» **Document passage**
* * * * *

Closed legout closed 3 weeks ago

legout commented 1 month ago

The following toy example returns a list[list[pd.DataFrame]] instead of list[pd.DataFrame].

test_flow

from hamilton.htypes import Parallelizable, Collect
import random
import pandas as pd

def df_generator() -> Parallelizable[pd.DataFrame]:
    for i in range(10):
        yield pd.DataFrame(
            {"a": random.randint(0, 100), "b": [random.random() for i in range(100)]}
        )

def collect_df(df_generator: Collect[pd.DataFrame]) -> list[pd.DataFrame]:
    return df_generator

if __name__ == "__main__":
    import __main__ as test
    from hamilton import driver

    dr = (
        driver.Builder()
        .with_modules(test)
        .enable_dynamic_execution(allow_experimental_mode=True)
        .build()
    )

    final_vars = ["collect_df"]
    r = dr.execute(final_vars=final_vars)

Hamilton Version: 1.70.0

skrawcz commented 1 month ago

@legout thanks for catching this. This is an unusual situation, since using "Parallelizable" doesn't make sense here, as nothing is actually being Parallelized. That is, we should expect a node in between them.

Instead of Parallelizable, you'd instead do something like this:

def df_generator() -> list[pd.DataFrame]:
    dfs = []
    for i in range(10):
        dfs.append(pd.DataFrame(
            {"a": random.randint(0, 100), "b": [random.random() for i in range(100)]}
        ))
    return dfs

def all_dfs(df_generator: list[pd.DataFrame]) -> pd.DataFrame:
    return pd.concat([df_generator])

Do you have more context here? Since I think we should probably error out in this situation -- thoughts?

skrawcz commented 1 month ago

It's on our TODO to document / provide better handling as seen in https://github.com/DAGWorks-Inc/hamilton/issues/301

legout commented 1 month ago

@legout thanks for catching this. This is an unusual situation, since using "Parallelizable" doesn't make sense here, as nothing is actually being Parallelized. That is, we should expect a node in between them.

Instead of Parallelizable, you'd instead do something like this:

def df_generator() -> list[pd.DataFrame]:
    dfs = []
    for i in range(10):
        dfs.append(pd.DataFrame(
            {"a": random.randint(0, 100), "b": [random.random() for i in range(100)]}
        ))
    return dfs

def all_dfs(df_generator: list[pd.DataFrame]) -> pd.DataFrame:
    return pd.concat([df_generator])

Do you have more context here? Since I think we should probably error out in this situation -- thoughts?

* * * * *

» **Listed records**
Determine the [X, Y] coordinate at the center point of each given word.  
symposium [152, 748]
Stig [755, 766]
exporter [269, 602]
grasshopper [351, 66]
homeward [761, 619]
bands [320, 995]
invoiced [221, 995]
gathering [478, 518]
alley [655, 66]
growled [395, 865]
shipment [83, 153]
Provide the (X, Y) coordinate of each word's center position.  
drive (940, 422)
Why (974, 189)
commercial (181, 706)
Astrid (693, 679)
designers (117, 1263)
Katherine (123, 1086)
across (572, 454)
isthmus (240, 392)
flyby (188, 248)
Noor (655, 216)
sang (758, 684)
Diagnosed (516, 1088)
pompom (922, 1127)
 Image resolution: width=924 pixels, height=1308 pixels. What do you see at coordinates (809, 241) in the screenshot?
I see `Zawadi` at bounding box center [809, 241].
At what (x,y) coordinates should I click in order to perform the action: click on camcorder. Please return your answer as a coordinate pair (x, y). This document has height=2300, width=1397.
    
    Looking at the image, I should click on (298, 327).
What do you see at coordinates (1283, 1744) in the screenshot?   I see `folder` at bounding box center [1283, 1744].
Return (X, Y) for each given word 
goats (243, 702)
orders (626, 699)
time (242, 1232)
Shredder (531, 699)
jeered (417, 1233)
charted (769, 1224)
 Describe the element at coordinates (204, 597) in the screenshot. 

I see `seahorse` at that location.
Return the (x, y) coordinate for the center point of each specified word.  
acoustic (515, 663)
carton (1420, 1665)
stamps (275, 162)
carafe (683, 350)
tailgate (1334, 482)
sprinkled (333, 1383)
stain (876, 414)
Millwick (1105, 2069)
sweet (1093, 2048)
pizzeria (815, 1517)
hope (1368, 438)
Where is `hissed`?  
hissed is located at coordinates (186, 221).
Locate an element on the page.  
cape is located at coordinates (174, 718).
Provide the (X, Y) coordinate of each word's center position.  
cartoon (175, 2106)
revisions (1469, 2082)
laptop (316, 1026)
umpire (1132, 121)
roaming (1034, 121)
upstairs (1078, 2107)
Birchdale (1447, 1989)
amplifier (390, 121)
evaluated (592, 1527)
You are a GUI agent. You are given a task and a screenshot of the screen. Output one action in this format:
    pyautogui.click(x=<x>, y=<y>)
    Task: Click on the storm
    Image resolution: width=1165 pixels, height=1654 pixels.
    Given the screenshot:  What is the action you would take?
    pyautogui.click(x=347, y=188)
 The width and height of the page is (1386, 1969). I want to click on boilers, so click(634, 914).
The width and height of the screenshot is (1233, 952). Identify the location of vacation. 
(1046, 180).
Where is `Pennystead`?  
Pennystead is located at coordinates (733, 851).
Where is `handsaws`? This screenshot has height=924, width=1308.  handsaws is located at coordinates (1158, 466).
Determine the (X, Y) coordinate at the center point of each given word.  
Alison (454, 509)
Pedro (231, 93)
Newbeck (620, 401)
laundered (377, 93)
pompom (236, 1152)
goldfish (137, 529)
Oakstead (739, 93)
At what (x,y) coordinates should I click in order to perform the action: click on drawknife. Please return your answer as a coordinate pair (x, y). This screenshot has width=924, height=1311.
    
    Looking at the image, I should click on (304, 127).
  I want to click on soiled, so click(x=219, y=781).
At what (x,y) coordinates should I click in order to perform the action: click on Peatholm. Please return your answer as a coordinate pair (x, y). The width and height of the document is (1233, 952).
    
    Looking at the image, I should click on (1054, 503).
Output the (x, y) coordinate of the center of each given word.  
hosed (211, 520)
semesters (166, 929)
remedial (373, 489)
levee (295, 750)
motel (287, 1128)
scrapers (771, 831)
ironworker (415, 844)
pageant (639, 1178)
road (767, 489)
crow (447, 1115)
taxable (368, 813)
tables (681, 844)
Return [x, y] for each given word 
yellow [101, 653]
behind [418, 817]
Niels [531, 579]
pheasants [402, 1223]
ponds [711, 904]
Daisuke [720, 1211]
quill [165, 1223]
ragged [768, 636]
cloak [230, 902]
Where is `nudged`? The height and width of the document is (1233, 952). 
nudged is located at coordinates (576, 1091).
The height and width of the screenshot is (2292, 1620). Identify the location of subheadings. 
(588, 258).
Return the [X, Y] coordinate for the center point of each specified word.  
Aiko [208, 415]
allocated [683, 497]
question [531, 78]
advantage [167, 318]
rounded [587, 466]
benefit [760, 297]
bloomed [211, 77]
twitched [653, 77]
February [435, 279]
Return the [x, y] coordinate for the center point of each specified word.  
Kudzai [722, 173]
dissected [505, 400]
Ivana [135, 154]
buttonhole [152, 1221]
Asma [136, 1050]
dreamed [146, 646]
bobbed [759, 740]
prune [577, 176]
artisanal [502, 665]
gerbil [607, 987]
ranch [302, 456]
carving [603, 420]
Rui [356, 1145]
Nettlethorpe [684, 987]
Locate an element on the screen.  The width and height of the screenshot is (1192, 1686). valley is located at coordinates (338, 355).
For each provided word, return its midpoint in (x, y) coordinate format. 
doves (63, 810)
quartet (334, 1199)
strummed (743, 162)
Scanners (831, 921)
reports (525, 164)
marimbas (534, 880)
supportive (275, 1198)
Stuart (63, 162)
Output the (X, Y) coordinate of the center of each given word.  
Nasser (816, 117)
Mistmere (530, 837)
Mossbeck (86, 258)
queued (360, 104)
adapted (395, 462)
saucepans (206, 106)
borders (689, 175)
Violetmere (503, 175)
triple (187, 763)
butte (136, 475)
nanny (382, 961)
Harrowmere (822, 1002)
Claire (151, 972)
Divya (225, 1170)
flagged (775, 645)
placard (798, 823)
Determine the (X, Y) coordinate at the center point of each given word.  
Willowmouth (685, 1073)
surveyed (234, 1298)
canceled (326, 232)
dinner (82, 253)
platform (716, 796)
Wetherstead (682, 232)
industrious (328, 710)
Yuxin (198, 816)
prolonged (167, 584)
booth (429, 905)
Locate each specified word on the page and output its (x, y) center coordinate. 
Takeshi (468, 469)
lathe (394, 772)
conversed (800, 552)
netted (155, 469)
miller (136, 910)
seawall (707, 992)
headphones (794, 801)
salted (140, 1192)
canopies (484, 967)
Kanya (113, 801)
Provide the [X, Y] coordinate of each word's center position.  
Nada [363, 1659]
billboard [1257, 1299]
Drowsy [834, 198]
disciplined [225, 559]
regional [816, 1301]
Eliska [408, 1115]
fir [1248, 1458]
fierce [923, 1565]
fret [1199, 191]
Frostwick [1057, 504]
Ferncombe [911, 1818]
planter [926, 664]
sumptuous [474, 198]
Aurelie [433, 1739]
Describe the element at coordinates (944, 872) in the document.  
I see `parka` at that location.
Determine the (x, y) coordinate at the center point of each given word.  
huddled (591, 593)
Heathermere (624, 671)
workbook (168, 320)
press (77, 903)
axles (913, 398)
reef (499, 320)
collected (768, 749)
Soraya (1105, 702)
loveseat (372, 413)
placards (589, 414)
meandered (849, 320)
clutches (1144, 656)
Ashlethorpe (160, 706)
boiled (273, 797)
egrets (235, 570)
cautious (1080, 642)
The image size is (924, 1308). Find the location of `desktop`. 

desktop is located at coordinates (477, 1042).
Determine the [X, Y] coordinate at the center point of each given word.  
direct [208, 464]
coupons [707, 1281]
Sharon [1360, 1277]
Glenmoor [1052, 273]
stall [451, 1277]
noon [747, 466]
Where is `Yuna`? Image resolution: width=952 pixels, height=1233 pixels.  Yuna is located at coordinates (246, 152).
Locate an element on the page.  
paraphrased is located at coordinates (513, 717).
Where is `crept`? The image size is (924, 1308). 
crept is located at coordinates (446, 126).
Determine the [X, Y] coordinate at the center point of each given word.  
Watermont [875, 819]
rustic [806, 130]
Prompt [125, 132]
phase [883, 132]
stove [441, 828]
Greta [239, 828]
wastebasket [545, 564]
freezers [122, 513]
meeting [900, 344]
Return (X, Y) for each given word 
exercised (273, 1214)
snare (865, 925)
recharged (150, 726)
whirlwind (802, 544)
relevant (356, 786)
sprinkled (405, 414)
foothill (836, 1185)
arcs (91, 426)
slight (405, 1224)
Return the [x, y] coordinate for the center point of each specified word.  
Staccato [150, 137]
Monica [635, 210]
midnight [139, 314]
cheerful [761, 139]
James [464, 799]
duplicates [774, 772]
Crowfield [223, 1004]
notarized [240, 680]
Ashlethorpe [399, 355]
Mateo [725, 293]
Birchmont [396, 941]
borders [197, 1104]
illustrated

* * * * *

» **Apply what you read**
1. In the Hamilton issue thread, what does the toy example return instead of list[pd.DataFrame]?
2. Repeat the part of the Hamilton issue thread starting at "def collect_df(df_generator: Collect[pd.DataFrame])" and ending at "driver.Builder()".
Rely only on the Hamilton issue thread.

» **Responses for each task**
1. list[list[pd.DataFrame]]

2.
def collect_df(df_generator: Collect[pd.DataFrame]) -> list[pd.DataFrame]:
    return df_generator

if __name__ == "__main__":
    import __main__ as test
    from hamilton import driver

    dr = (
        driver.Builder()